We should make the "Official Sensitive: Management Informtion Reporting Only" subheader a bit more prominent. It's in cell A4 of the title sheet. 

In the cell below, make it red, and change the font size to 20.

# Inserting a DataFrame into the spreadsheet

We can insert DataFrames into worksheet, but they have to be Pandas DataFrames. If you're using PySpark, you'll have to convert them to Pandas with:

```py
df_pandas = df_spark.to_pandas()
```

Here we'll create a Pandas DataFrame manually and insert it into our template. So first let's create the df:

In [None]:
# Here's how to create a Pandas DataFram manually:

data_example_1 = {
    'Region': ["East of England", "London", "Midlands", "North East and Yorkshire", "North West", "South East", "South West"],
    'Statistic 1': [25, 30, 35, 40, 45, 50, 55],
    'Statistic 2': [11, 12, 55, 13, 14, 15, 16],
}
df_example_1 = pd.DataFrame(data_example_1)

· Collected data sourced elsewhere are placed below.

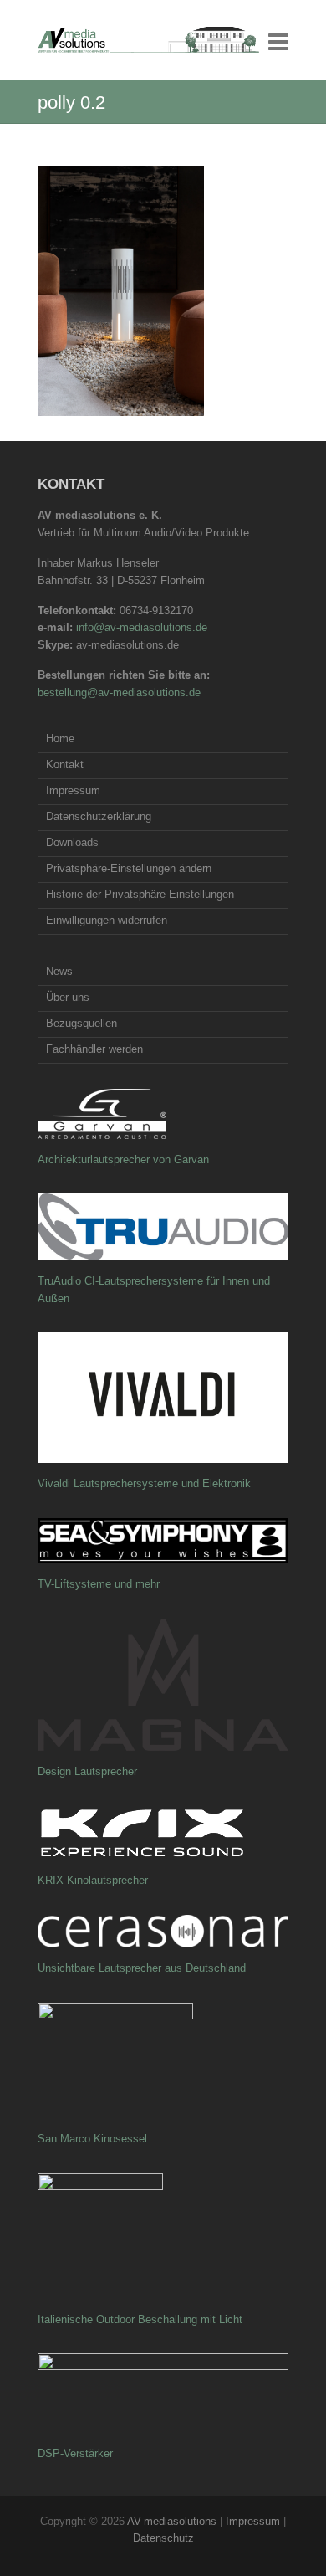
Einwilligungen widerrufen (106, 920)
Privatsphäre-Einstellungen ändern (128, 868)
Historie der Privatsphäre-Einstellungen (140, 894)
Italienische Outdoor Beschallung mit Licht (140, 2319)
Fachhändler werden (94, 1049)
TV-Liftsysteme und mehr (99, 1584)
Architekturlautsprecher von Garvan (123, 1159)
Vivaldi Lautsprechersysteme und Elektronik (144, 1483)
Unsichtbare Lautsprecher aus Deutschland (142, 1968)
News (59, 971)
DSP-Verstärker (75, 2453)
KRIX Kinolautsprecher (93, 1880)
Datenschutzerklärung (98, 816)
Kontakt (65, 764)
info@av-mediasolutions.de (141, 627)
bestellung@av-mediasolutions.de (119, 692)
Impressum (73, 790)
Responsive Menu (278, 41)
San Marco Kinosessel (92, 2138)
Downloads (72, 842)
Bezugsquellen (81, 1023)
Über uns (67, 997)
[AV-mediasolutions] (148, 40)
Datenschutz (163, 2538)
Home (60, 738)
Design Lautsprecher (87, 1771)
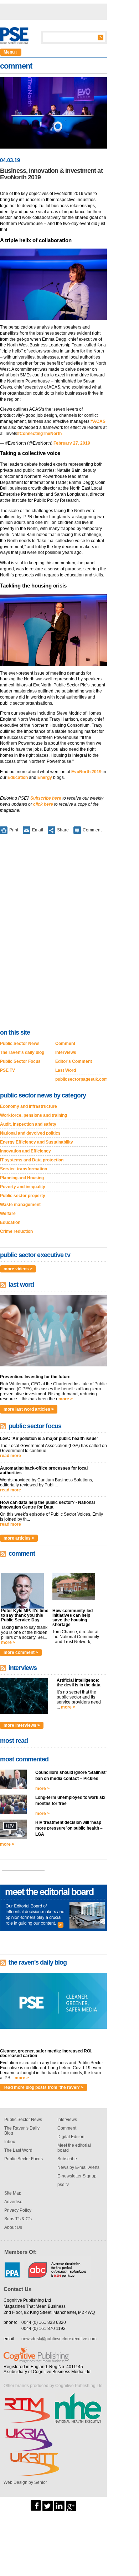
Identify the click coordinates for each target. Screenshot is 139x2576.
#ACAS (98, 421)
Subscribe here (45, 798)
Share (63, 829)
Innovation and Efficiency (25, 1151)
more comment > (21, 1652)
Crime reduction (16, 1231)
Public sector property (22, 1195)
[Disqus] (53, 933)
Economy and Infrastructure (28, 1106)
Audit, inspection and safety (28, 1124)
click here (43, 804)
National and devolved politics (30, 1133)
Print (13, 829)
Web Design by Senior (25, 2482)
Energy (44, 777)
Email (37, 829)
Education (17, 777)
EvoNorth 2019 (86, 771)
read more (10, 1455)
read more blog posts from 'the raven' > (43, 2087)
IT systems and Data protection (31, 1159)
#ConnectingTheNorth (39, 433)
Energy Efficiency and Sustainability (36, 1142)
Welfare (8, 1213)
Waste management (20, 1204)
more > (65, 1398)
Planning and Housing (22, 1177)
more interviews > (22, 1725)
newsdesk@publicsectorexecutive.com (59, 2338)
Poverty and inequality (22, 1186)
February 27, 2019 (71, 443)
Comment (92, 829)
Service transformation (23, 1168)
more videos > (18, 1268)
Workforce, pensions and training (33, 1115)
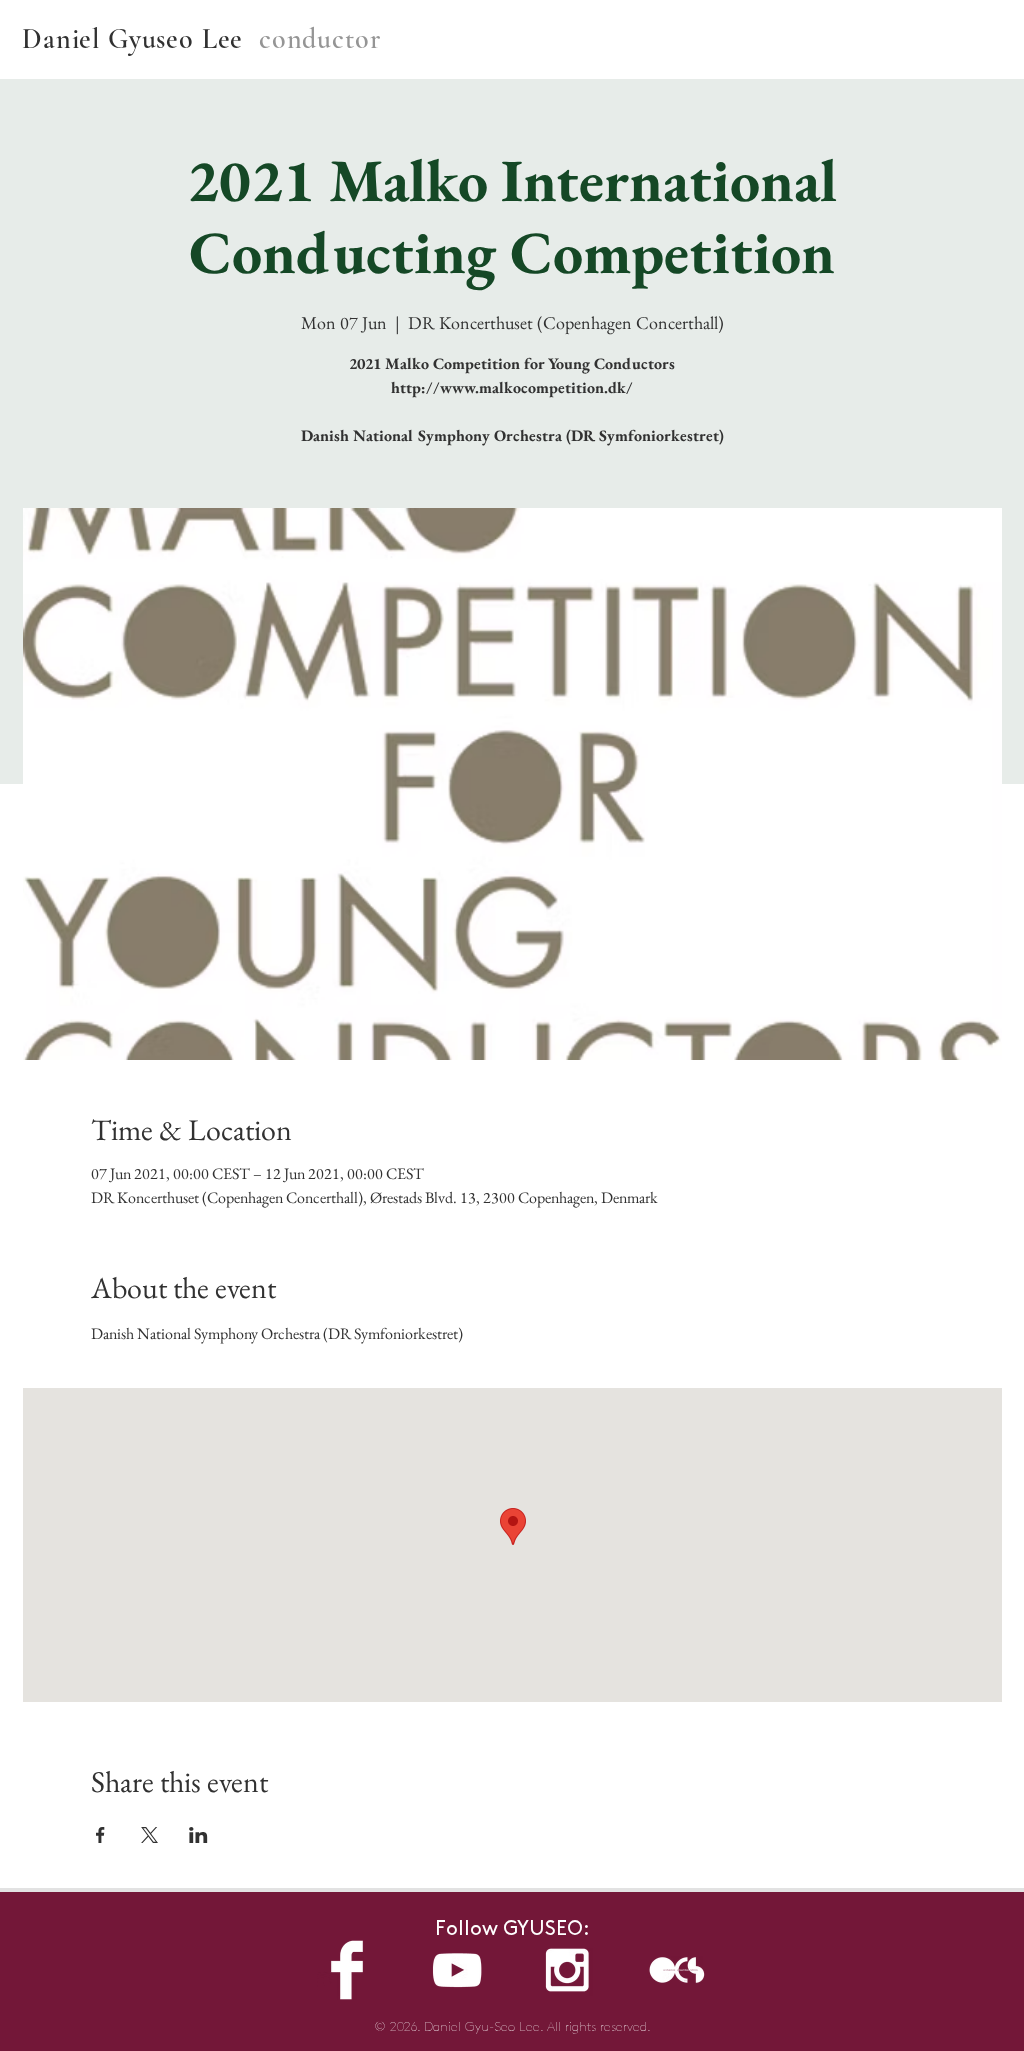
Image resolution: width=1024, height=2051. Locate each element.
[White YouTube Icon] (457, 1970)
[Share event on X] (149, 1835)
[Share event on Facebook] (100, 1835)
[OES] (677, 1970)
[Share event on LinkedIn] (198, 1835)
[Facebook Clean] (347, 1970)
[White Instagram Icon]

OK! We have some data. Here's a function we prepared earlier (*aka stole from Stack Overflow...*) that we can use to insert the DataFrame into a specified location in a given sheet:

In [None]:
from openpyxl.utils.dataframe import dataframe_to_rows

def insert_pandas_df_into_excel(df, ws, header=True, startrow=1, startcol=1, index=True):
    """
    Inserts a pandas dataframe into an excel worksheet
 
    Parameters:
    df: (pandas DataFrame): The pandas dataframe to be inserted
    ws: (openpyxl sheet object): The openpyxl sheet object to insert the dataframe into (e.g. sheets['Data'])
    startrow: (int): The starting row to insert the dataframe (default 0)
    startcol: (int): The starting column to insert the dataframe (default 0)
    index: (bool): Whether to include the index column in the dataframe (default True)
    """
    rows = dataframe_to_rows(df, header=header, index=index)
    for r_idx, row in enumerate(rows, startrow):
        for c_idx, value in enumerate(row, startcol):
             ws.cell(row=r_idx, column=c_idx).value = value

Let's use this to add our example data into the table 1 sheet....

In [None]:
insert_pandas_df_into_excel(
    df = df_example_1,
    ws = wb['Table 1'],
    header = False,
    startrow = 7,
    startcol = 1,
    index = False,
)

# Save the workbook with the DataFrame inserted
wb.save('report_modified.xlsx')

# Exercise

Now it's your turn! Here's another example DataFrame:

In [None]:
data_example_2 = {
    'Procedure': ["ABC", "DEF", "GHI", "JKL", "MNO", "PQR", "STU"],
    'Statistic 1': [124, 644, 84, 119, 644, 33, 90],
    'Statistic 2': [20, 30, 40, 50, 60, 70, 80],
}
df_example_2 = pd.DataFrame(data_example_2)

In the cell below, insert this data into the Table 2 sheet.

Note that unlike Table 1, our Table 2 sheet does not have headers. How can we modify the code we used earlier to get the headers into the sheet?